Vagava perdido pelas ruas e pelos pensamentos durante horas. Queria o que não tinha e queria mudar alterar o que tinha. Perdido em sonhos, pensamentos e ilusões, não caminhava, mas sim flutuava entre as outras pessoas, sem criar raízes, sem encontrar um lugar que reconhecia como seu. Às vezes fazia rir, às vezes chorava baixinho. Atravessando avenidas com as mãos no bolso, bolava poemas e canções e cartas de amor e desabafos dentro da sua cabeça, em páginas imaginárias que formavam livros de sucesso. E, claro, pensava na vida. Nos amores, no futuro, nos problemas do presente e no disco que queria comprar. A cada hora queria algo, a cada dia tinha um novo sonho. Cada dia tinha uma cor, cada hora tinha um amor. Não era ninguém, era todos ao mesmo tempo. Não andava, flutuava impulsionado pelo vento das suas paixões, das suas ideias.
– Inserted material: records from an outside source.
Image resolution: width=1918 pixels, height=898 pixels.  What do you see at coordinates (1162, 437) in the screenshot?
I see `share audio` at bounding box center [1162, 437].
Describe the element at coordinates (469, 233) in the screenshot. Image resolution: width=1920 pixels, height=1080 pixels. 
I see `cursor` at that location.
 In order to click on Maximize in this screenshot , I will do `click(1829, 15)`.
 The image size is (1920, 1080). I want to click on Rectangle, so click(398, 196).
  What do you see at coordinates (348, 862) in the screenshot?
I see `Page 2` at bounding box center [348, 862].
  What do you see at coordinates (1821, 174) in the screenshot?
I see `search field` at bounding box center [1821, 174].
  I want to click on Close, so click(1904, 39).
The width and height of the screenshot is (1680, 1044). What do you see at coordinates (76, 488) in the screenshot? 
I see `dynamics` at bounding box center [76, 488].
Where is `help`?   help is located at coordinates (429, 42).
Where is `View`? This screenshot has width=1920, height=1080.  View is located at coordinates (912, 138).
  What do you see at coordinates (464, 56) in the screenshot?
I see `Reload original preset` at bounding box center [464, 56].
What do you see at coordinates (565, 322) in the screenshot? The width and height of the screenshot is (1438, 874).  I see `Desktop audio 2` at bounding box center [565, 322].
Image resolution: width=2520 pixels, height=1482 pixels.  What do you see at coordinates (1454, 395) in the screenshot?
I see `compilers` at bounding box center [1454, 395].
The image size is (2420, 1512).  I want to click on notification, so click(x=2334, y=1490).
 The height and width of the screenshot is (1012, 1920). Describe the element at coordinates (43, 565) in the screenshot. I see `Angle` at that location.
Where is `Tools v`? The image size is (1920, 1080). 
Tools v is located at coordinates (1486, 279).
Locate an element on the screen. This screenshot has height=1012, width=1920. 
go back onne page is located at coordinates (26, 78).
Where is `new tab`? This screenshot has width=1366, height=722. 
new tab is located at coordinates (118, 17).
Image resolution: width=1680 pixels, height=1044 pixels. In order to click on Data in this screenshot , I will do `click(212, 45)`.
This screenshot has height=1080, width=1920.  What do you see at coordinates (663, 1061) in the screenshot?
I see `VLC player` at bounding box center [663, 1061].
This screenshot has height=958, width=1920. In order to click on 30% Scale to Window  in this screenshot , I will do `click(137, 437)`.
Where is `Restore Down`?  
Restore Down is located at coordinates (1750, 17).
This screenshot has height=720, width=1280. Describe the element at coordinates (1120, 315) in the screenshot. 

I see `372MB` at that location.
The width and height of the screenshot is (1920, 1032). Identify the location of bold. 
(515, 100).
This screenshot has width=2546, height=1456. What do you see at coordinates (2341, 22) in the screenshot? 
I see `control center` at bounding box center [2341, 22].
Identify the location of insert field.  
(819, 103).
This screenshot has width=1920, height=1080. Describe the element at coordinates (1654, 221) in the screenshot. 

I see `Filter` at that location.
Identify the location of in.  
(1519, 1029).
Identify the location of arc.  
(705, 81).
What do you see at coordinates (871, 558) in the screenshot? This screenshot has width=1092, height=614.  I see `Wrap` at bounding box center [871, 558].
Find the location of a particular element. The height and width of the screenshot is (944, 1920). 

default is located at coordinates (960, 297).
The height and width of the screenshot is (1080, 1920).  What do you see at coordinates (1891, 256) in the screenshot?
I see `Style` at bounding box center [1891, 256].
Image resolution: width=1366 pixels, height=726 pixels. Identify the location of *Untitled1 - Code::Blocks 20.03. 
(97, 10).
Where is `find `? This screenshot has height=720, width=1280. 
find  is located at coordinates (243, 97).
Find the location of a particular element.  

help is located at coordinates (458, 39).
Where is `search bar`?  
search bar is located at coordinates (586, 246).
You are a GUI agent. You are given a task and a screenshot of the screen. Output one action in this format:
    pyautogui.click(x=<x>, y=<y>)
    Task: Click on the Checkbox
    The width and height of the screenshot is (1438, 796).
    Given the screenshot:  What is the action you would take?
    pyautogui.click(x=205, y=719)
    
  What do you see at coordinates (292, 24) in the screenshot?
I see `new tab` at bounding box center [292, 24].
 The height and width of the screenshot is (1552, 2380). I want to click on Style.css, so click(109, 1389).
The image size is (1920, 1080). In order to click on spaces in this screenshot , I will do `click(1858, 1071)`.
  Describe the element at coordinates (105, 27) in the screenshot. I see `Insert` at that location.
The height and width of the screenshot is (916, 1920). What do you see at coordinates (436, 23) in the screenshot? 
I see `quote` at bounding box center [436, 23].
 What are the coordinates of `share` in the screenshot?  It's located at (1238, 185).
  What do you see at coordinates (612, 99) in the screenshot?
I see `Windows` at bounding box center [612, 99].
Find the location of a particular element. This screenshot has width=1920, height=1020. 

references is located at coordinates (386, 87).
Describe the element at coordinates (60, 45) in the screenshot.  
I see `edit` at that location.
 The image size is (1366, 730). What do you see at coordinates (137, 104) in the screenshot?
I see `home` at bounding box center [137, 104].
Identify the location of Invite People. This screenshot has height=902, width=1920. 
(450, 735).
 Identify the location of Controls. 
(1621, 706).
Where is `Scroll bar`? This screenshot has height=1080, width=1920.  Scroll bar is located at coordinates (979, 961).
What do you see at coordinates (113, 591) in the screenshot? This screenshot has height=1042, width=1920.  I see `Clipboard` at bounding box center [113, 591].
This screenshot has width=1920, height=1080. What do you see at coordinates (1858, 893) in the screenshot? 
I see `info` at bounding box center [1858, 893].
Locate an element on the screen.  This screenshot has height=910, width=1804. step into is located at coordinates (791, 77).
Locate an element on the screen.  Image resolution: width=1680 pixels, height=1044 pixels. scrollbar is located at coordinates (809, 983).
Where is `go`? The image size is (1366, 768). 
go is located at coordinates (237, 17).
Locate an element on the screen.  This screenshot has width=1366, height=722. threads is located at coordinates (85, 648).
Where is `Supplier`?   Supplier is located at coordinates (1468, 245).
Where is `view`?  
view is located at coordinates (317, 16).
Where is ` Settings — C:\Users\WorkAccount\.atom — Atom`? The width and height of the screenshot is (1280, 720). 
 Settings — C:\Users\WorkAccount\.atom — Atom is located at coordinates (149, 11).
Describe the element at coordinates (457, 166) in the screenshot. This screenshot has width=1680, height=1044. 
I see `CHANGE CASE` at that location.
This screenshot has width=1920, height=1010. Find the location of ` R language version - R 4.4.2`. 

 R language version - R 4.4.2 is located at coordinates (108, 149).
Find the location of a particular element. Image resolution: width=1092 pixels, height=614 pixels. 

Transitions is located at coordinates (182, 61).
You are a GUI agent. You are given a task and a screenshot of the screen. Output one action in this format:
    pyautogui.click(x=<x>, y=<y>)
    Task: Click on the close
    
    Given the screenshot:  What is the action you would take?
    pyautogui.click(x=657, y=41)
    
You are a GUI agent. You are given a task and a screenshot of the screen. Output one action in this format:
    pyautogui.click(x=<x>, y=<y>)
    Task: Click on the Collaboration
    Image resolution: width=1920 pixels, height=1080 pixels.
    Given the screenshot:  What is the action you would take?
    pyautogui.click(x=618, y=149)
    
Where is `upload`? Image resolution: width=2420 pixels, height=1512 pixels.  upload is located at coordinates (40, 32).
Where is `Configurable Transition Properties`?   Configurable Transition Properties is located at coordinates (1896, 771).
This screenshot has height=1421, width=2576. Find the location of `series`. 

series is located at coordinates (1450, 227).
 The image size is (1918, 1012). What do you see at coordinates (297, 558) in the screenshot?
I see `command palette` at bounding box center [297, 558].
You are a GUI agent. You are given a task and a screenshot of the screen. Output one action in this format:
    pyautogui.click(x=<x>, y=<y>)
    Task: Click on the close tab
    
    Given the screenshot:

Não se prendia a lugar algum, a sonho algum, a vida alguma. Até, claro sentar no computador e começar a escrever. Ali estavam suas raízes. Ali, deixava de ser ninguém, deixava de se todos, para se tornar apenas um: apenas e para sempre apenas ele.

2 leitores:

Melinda Bauer disse...

Este personagem não é fictício! Acho que todo mundo já encontrou com ele andando por aí... :)

Eryck Taques disse...
Este comentário foi removido pelo autor.